━━━━━ Material to process ━━━━━

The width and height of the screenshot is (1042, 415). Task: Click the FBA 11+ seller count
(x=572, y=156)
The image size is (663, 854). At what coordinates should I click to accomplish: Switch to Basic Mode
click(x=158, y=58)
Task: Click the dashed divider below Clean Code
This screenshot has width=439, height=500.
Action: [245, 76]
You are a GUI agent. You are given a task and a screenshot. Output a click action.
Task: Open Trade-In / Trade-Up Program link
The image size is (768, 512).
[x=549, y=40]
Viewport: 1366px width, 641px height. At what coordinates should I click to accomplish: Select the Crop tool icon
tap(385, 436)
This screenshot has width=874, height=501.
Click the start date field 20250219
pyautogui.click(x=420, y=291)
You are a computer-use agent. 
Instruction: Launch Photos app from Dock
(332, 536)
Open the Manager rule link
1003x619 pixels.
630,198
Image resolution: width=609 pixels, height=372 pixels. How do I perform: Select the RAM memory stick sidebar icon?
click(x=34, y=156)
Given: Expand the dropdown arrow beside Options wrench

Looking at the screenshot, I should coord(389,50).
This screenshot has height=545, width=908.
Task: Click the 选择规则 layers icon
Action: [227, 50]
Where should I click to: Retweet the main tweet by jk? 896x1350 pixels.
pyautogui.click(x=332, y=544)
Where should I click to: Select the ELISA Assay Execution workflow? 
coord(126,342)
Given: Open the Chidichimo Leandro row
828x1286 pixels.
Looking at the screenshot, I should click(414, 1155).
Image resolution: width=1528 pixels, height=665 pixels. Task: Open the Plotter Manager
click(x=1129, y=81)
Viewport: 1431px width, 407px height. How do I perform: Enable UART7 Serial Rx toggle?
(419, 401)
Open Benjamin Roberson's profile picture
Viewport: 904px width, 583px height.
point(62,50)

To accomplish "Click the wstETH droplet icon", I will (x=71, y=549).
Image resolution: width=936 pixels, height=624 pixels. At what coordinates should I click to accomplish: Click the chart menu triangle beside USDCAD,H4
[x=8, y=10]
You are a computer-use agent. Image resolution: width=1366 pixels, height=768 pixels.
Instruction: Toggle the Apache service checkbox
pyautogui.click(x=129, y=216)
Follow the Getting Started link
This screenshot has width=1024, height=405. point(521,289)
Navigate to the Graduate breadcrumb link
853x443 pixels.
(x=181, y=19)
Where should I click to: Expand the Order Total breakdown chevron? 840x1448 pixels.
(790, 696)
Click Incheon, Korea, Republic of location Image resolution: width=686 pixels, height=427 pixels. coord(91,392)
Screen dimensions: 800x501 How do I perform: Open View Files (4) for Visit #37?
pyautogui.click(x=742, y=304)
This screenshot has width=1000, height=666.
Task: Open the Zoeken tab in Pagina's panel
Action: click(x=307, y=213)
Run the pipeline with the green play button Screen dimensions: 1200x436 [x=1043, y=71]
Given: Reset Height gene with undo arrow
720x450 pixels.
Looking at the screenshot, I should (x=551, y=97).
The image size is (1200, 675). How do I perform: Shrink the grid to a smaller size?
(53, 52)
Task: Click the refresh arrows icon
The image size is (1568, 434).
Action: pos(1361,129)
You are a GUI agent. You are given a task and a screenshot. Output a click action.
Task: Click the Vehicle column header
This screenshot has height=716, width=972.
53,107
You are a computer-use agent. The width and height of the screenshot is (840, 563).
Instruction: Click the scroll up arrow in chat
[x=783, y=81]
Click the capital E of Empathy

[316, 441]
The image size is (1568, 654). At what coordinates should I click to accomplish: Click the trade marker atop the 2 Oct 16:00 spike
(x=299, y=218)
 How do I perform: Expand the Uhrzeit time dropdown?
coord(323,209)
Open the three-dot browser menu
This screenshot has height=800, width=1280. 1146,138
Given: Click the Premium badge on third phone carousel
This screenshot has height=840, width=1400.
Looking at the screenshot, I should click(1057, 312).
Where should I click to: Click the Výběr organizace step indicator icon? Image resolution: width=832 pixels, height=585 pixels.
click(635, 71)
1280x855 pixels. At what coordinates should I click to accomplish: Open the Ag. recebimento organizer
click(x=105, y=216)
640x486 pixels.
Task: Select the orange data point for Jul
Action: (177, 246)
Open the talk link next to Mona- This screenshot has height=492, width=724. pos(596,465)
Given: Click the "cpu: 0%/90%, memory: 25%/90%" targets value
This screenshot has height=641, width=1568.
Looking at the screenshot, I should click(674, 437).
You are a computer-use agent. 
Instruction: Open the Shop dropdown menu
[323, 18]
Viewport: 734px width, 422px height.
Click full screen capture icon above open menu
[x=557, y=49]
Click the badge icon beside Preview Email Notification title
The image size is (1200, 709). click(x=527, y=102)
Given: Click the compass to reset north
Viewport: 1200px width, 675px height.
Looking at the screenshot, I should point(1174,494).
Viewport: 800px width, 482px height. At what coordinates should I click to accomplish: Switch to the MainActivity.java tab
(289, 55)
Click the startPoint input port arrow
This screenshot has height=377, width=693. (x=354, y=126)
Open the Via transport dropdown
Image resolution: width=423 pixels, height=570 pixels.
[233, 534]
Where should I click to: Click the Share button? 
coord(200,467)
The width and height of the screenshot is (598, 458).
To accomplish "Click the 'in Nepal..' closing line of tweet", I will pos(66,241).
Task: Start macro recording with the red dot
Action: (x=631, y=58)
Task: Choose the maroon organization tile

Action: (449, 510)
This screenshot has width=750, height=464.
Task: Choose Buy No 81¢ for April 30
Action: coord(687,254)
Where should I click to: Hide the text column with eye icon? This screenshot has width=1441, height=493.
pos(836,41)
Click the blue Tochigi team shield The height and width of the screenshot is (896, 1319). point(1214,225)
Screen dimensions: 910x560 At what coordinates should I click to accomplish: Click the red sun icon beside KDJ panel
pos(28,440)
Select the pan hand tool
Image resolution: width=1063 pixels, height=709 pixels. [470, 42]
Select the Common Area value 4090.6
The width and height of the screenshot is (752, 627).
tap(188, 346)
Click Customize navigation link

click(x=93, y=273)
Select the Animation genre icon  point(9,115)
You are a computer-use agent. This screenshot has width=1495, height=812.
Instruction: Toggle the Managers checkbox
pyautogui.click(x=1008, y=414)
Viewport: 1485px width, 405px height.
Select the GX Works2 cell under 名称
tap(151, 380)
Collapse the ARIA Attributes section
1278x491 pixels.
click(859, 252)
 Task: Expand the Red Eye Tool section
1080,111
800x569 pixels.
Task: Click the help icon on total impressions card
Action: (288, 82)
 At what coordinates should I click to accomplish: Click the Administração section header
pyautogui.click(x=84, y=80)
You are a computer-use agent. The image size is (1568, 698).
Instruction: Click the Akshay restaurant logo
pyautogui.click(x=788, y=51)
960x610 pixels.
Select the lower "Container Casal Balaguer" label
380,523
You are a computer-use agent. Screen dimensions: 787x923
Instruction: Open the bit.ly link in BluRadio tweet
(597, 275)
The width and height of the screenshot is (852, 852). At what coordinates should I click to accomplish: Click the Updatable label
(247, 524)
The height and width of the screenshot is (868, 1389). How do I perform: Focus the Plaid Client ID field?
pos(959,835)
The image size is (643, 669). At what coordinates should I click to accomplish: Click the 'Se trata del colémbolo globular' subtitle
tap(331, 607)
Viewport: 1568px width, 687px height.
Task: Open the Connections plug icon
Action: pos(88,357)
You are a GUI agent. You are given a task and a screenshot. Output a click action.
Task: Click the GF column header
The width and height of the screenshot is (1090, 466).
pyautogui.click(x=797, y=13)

━━━━━

— What you have to do —
Repeat, word for word, the lines above between the line holding "Viewport: 1200px width, 675px height." and the line holding "Select the Animation", inclusive; omit everything else.

— Written solution —
Viewport: 1200px width, 675px height.
Looking at the screenshot, I should point(1174,494).
Viewport: 800px width, 482px height. At what coordinates should I click to accomplish: Switch to the MainActivity.java tab
(289, 55)
Click the startPoint input port arrow
This screenshot has height=377, width=693. (x=354, y=126)
Open the Via transport dropdown
Image resolution: width=423 pixels, height=570 pixels.
[233, 534]
Where should I click to: Click the Share button? 
coord(200,467)
The width and height of the screenshot is (598, 458).
To accomplish "Click the 'in Nepal..' closing line of tweet", I will pos(66,241).
Task: Start macro recording with the red dot
Action: (x=631, y=58)
Task: Choose the maroon organization tile

Action: (449, 510)
This screenshot has width=750, height=464.
Task: Choose Buy No 81¢ for April 30
Action: coord(687,254)
Where should I click to: Hide the text column with eye icon? This screenshot has width=1441, height=493.
pos(836,41)
Click the blue Tochigi team shield The height and width of the screenshot is (896, 1319). point(1214,225)
Screen dimensions: 910x560 At what coordinates should I click to accomplish: Click the red sun icon beside KDJ panel
pos(28,440)
Select the pan hand tool
Image resolution: width=1063 pixels, height=709 pixels. [470, 42]
Select the Common Area value 4090.6
The width and height of the screenshot is (752, 627).
tap(188, 346)
Click Customize navigation link

click(x=93, y=273)
Select the Animation genre icon  point(9,115)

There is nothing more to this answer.